Sag mir, wo die Kinder sind

Im Freistaat Sachsen ist am kommenden Sonntag Landtagswahl. Jeder Wähler hat zwei Stimmen: die Erststimme für den Direktkandidaten im Wahlkreis, die Zweitstimme für die Wahl einer Partei. Die Ergebnisse zwischen Leipzig und Zittau, zwischen Görlitz und Klingenthal werden auch überregional mit Spannung erwartet, denn Platzhirsch CDU könnte vom Mitbewerber AfD vom Thron gestoßen werden – und die im Bund regierenden Ampel-Parteien SPD und Grüne genauso in der Versenkung verschwinden wie die FDP, die schon seit zehn Jahren nicht mehr im sächsischen Landtag vertreten ist.

Die Sachsen, die als (lokal-)patriotisch, eigenwillig und allergisch gegen Bevormundung gelten und 1989 ganz wesentlich die Friedliche Revolution in der DDR veranstalteten, sind jedoch für manche Überraschung gut. Dass die dann vielleicht siegreichen Deutsch-Alternativen von Landeschef Jörg Urban trotzdem von der Regierung ferngehalten werden, gehört zu den Machtspielchen im deutschen Verhältniswahlrecht, ist aber ein anderes Thema.
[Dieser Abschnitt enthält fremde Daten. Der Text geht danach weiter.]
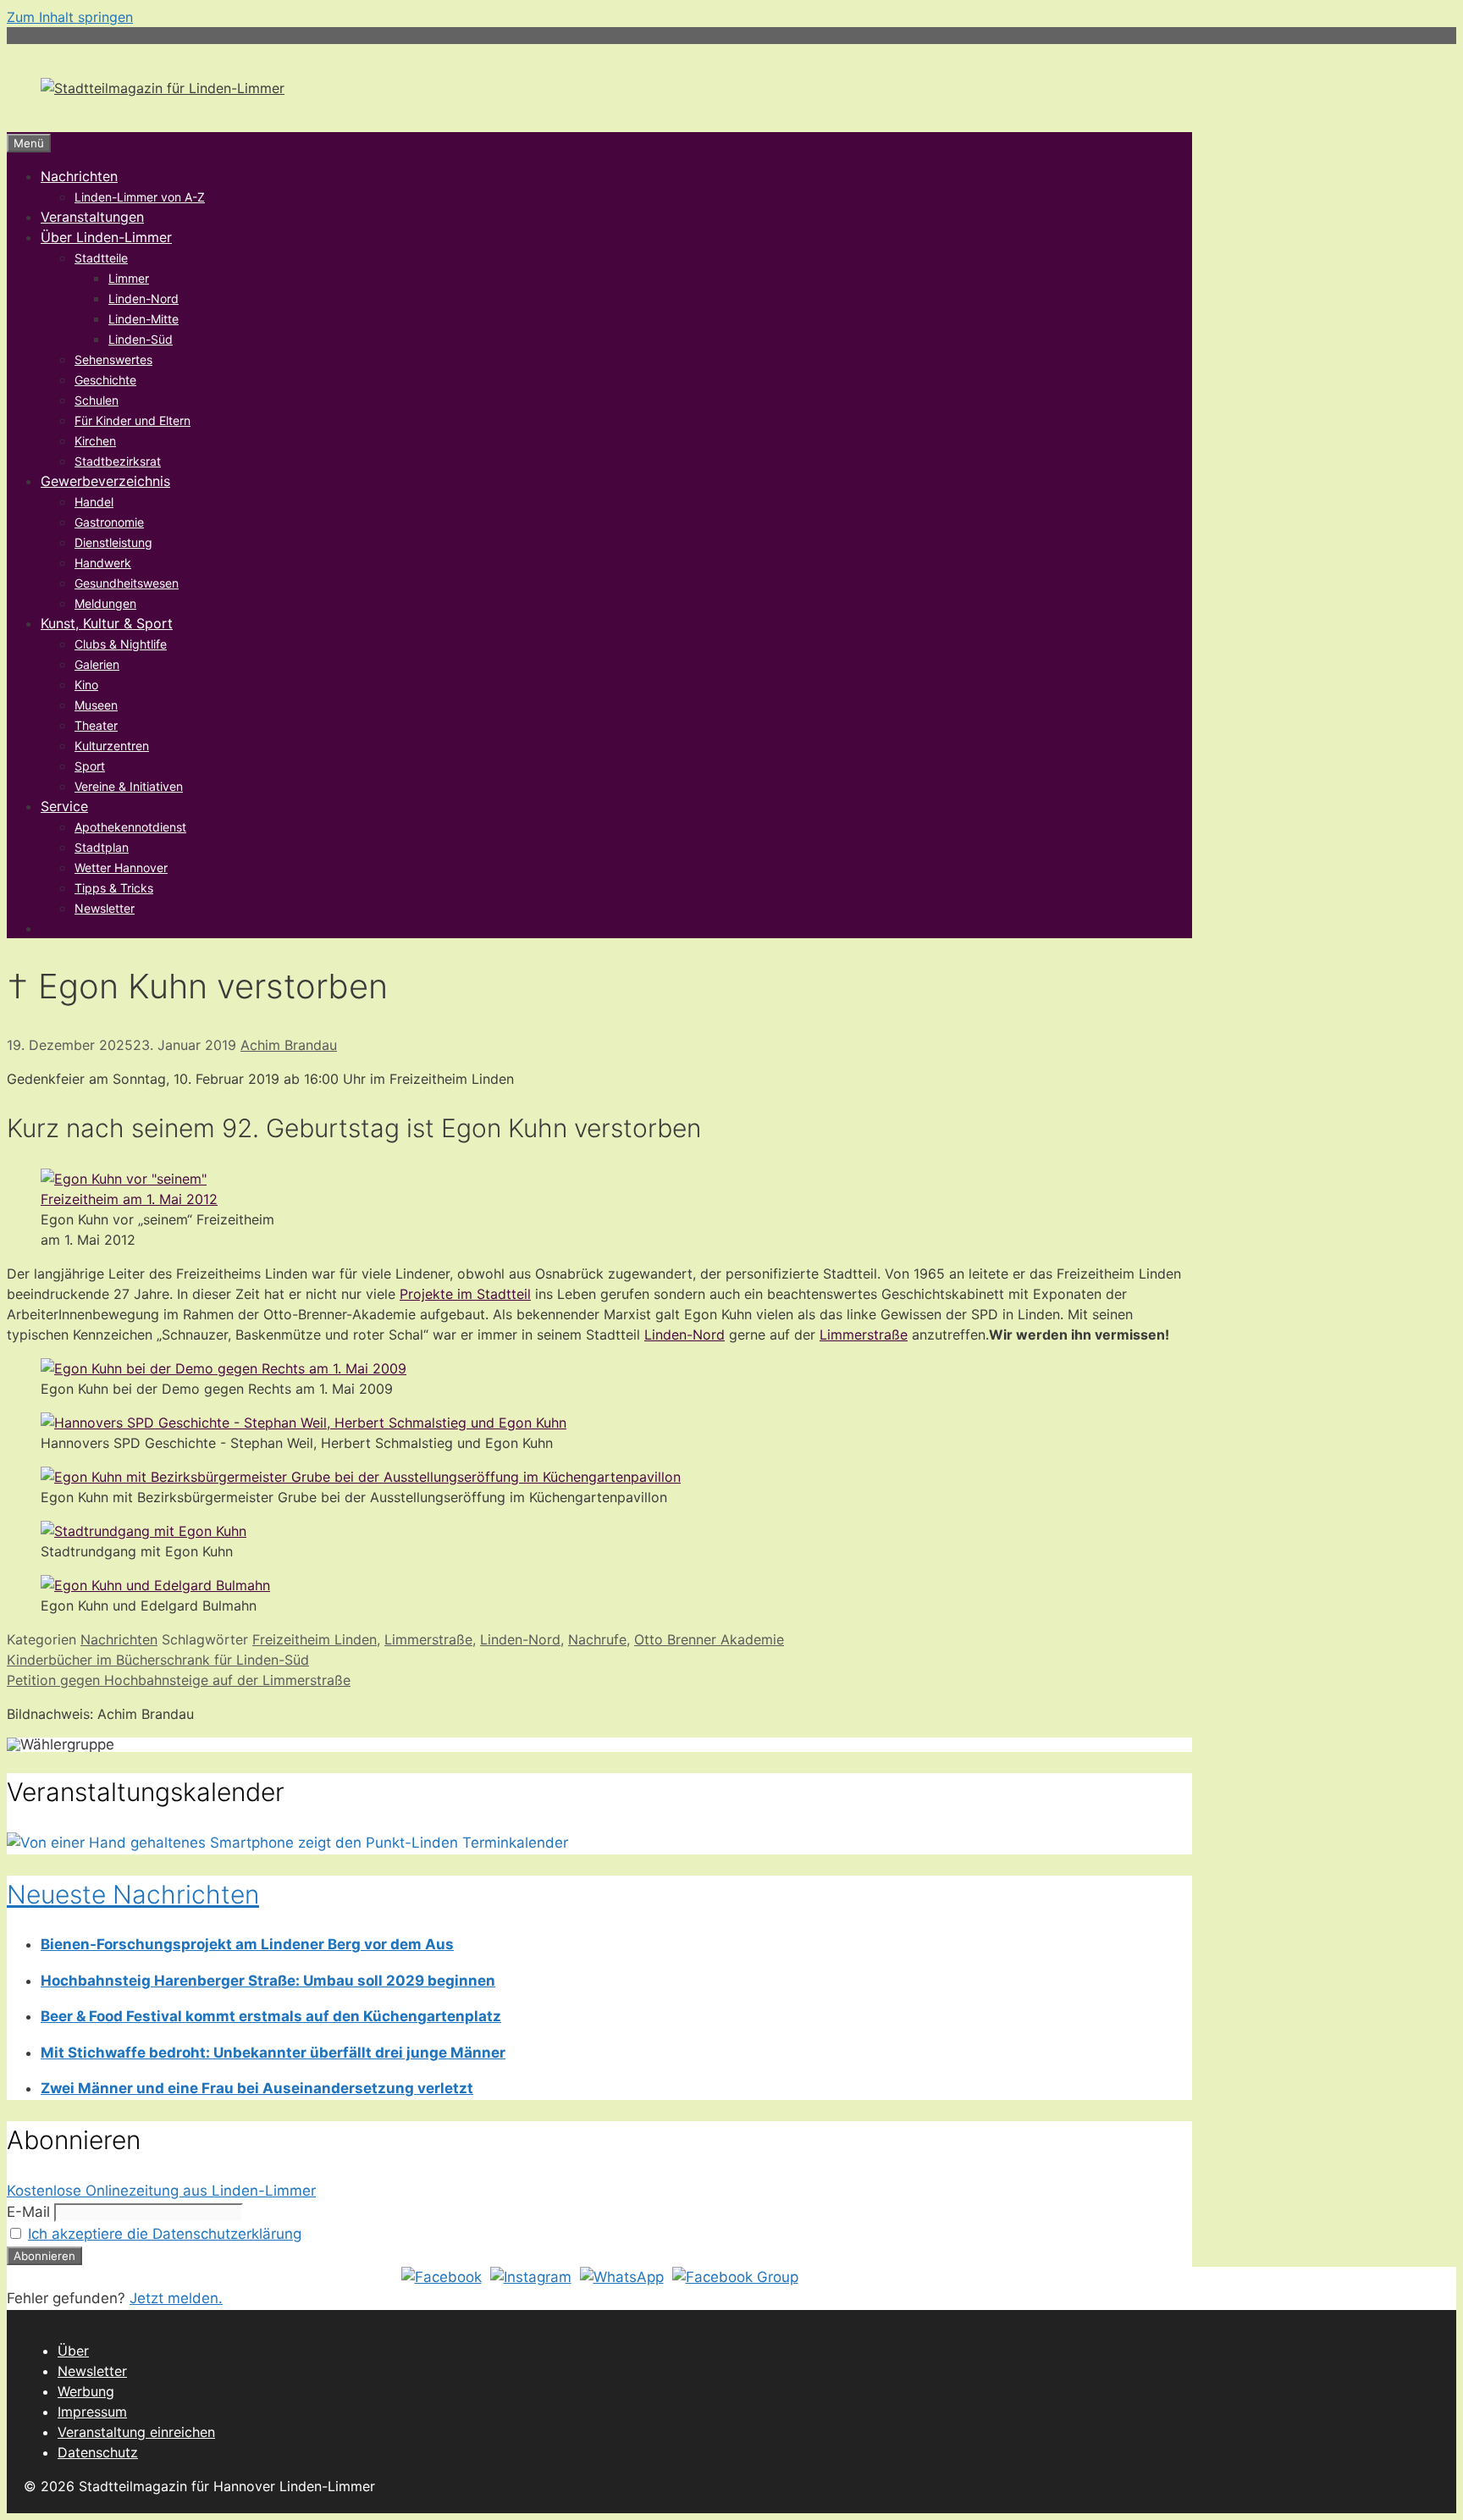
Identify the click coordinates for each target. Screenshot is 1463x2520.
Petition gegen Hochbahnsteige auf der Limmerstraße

Wenn AfD und BSW nach SED klingen

Das landschaftlich reizvolle 4,09-Millionen-Einwohner-Land, mit dem atemberaubenden Kletterparadies Elbsandsteingebirge gesegnet, ist derzeit vollgestellt mit Wahlplakaten der Parteien. Die drei unter ihnen, die sicher in den Landtag einziehen, präsentieren sich kandidatenzentriert: Im früheren Macher-Biedenkopf-Sachsen krempelt CDU-Ministerpräsident Michael Kretschmer fürs Foto die Hemdsärmel hoch, dazu in Großbuchstaben der Slogan: „Energisch. Weil es um Sachsen geht.“, zur Abwechslung auch: „Vorangehen.“ oder „Gemeinsam.“

Die AfD buhlt mit „GEZ – schaffen wir ab!“, „Kein Steuergeld in die Ukraine!“, „Wir sichern Frieden!“, „Rente, die zum Leben reicht!“, „Damit Sachsen Heimat bleibt!“, alles mit kraftmeierischem Ausrufezeichen. Der AfD-Kreisverband Sächsische Schweiz – Osterzgebirge lädt zum Autokorso „Wir stehen für Weltfrieden“.

Den älteren Sachsen klingeln dabei genauso die SED-Losungen im Ohr wie bei den Wahlslogans der Linkspartei-Abspaltung BSW. Das „Bündnis Sahra Wagenknecht – Vernunft und Gerechtigkeit“ spielt wie Rechtsaußen im Wahlkampf die Friedenskarte. Das BSW wirbt großflächig mit dem Konterfei von Bundesparteichefin Wagenknecht, die in Sachsen genauso wenig zur Wahl steht wie im Nachbarland Thüringen. Die programmatisch links-paternalistische Partei geht unter Spitzenkandidatin Sabine Zimmermann mit Slogans wie „Weil Rechnen wichtiger ist als Gendern!“ und „Weil gute Renten Sicherheit bedeuten!“ auf Stimmenfang bei Konservativen und Wählern im Alter 60 plus.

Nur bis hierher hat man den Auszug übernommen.